From Bugzilla Helper:
User-Agent: Mozilla/5.0 (X11; U; Linux i686; en-US; rv:1.0.1) Gecko/20021003
Description of problem:
we use FSC Primary P250 boxes with 2 * 2,4 ghz xeon processors and a adaptec
2100S raid controller. the os is redhat 7.2 and a 2.4.18-18-7.xsmp kernel.
we installed a squid and an apache server. the normal system load is between 0.1
and 0.5 (/proc/loadavg). but sometimes the load goes up to 4-6, and we don't
know why. the cpus are 98% idle and there is no io traffic.
after 2 or 3 hours the load goes back down to 0.1. the same problem appears with
a uniprocessor kernel.
as soon as we stop the squid , the load goes back down to a normal value, but
after restarting the squid, the problem appears again.
interesting: starting a bonnie++ while the load is up, the load goes up to
10-12, killing the bonnie process 2 minutes later results in the load going back
down to a normal value (0.2) and stays down.
sometimes the top output and the sar tool shows wrong values. i saw an idle time
of 234567.98 for example or a cpu usage of 234567%.
the other values report that the system feels boring, and the squid response
times looks good :-)
we used 4 different setups: 4 boxes with smp kernel and redhat squid, 3 with up
kernel an redhat squid, 4 with smp kernel and our own squid with mod_gzip and 2
with up kernel and our squid. on all systems the problem appears.

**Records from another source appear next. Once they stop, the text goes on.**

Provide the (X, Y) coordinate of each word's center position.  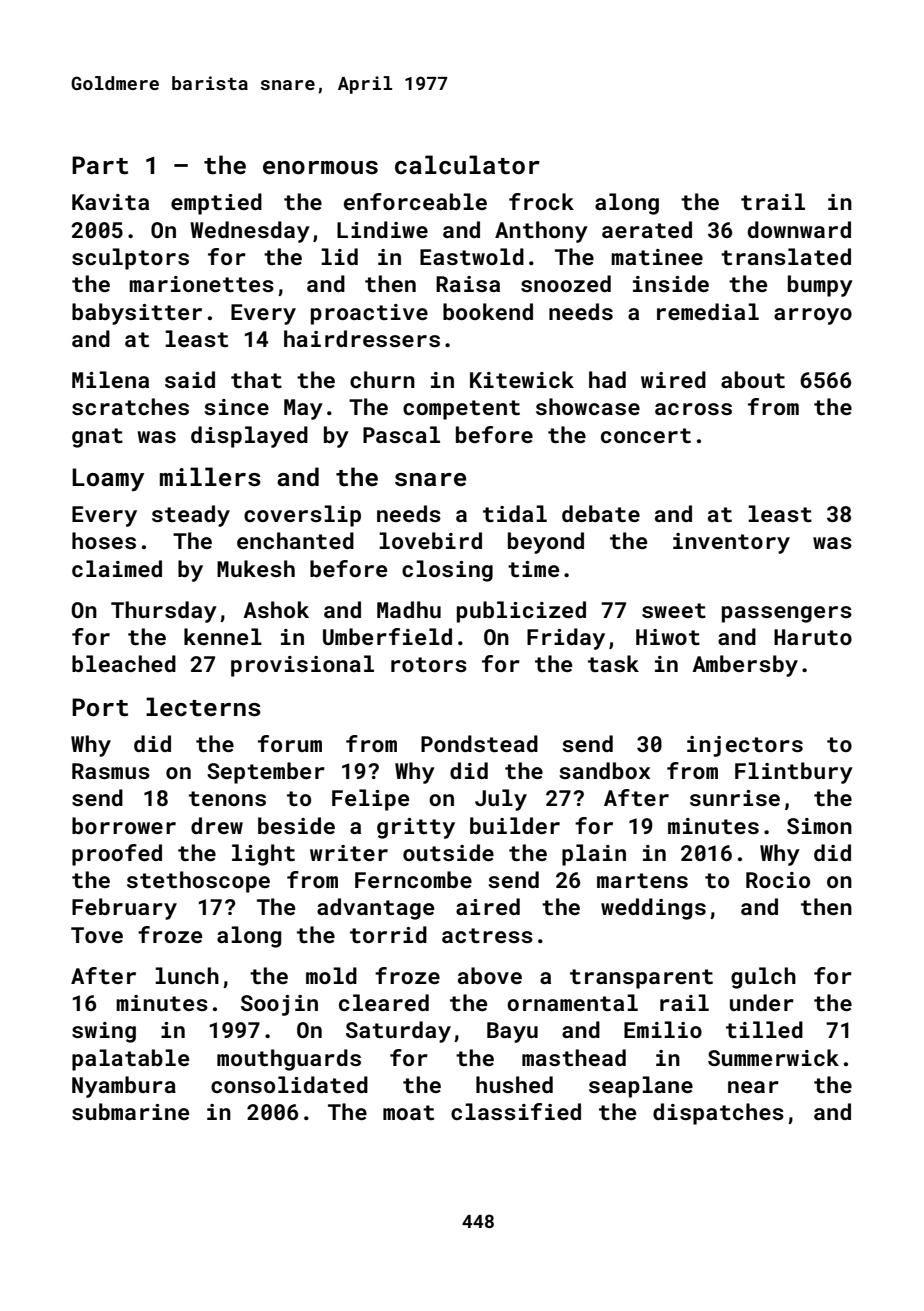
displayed (249, 437)
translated (786, 256)
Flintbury (794, 773)
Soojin (279, 1005)
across (693, 409)
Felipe (370, 800)
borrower (124, 825)
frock (541, 201)
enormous (320, 168)
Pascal (401, 434)
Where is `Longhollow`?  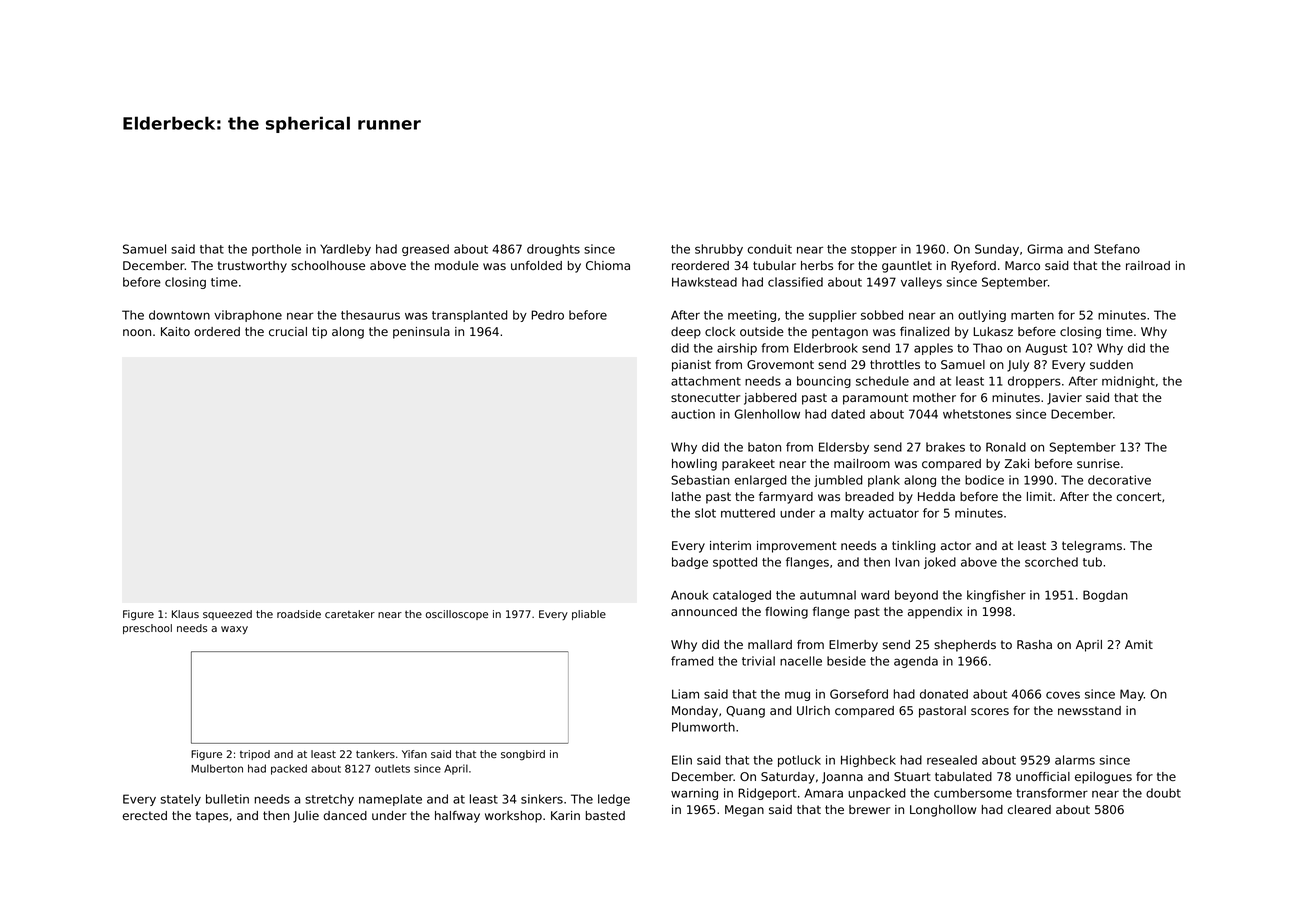 Longhollow is located at coordinates (943, 811).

Version-Release number of selected component (if applicable):
Steps to Reproduce:
1.install a fsc xeon box with rh 7.2
2.install a squid and a apache
3.simulate traffic ( 100 requests/s )
4.wait 1 or 2 weeks and monitor the load
if you can enable sysreq ("echo 1 > /proc/sys/kernel/sysrq") then using the
alt-sysrq-t key combination will spew a kernel debug stream to syslog. based on
that it's possible to see why/where the load is so high, please attach such
output here. (but only in the problem scenario; in the "healthy" case it's no use)

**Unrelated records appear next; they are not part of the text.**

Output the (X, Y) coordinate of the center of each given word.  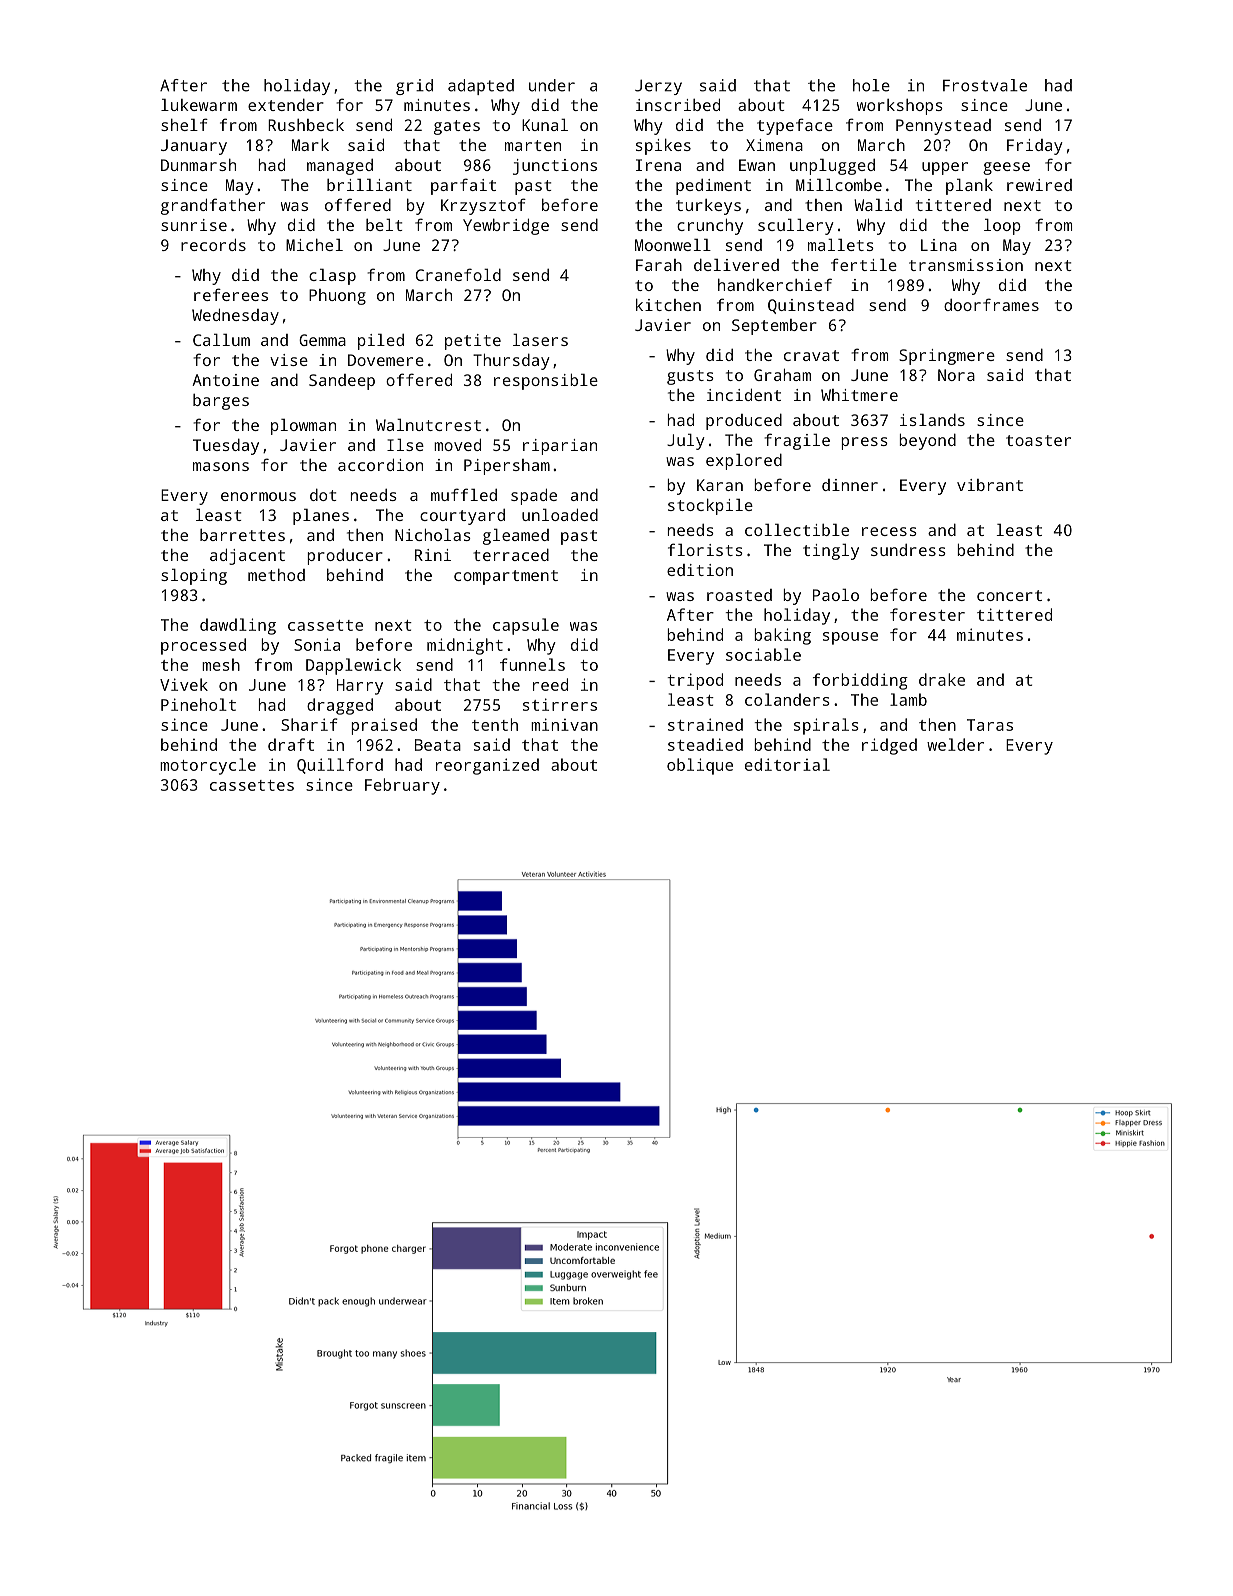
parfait (463, 186)
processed (203, 646)
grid (414, 87)
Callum (221, 339)
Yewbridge (506, 226)
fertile (864, 264)
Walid (878, 204)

There are two separate bugs here: the obviously incorrect cpu usage (which may
be related to a missed timer tick or incorrect time accounting in the kernel),
and the high load triggering process death (likely a vm issue).
Created attachment 88791 [details]
here is the kernel debug stream
looks like it got stuck on NFS :(
we had the same problems without nfs. we can unmount the nfs devices and send
you a new debug stream.
Created attachment 88795 [details]
new debug stream
after umount all nfs shares, stop the nfs services, and rmmod the nfs kernel
modul. the load is still 4.
fyi: we have the same problems as descriped in bug id: 64984. perhaps our
load problems may result from this bug.
ok, we have the same problems with redhat advanced server. we solved our nfs
problems and the problem is still here.
Created attachment 89234 [details]
debug output advanced server
Created attachment 89235 [details]
the same file again / without auto-detect content type
Created attachment 89236 [details]
Created attachment 89237 [details]
is there a way to get the kernel debug stream without pressing the sysrq keys ?
Created attachment 89243 [details]
interesting top output --> kswapd
Created attachment 89341 [details]
new rh 7.2 kernel debug stream
We would need some more information, related to your finding about kswapd.
We would need the data from:
when the problem occurs. It will give us more depth into the problem, now that
we know that kswapd might be a problem.
Created attachment 89356 [details]
top vmstat and ps output while the load is high
Let me know if this is still a problem.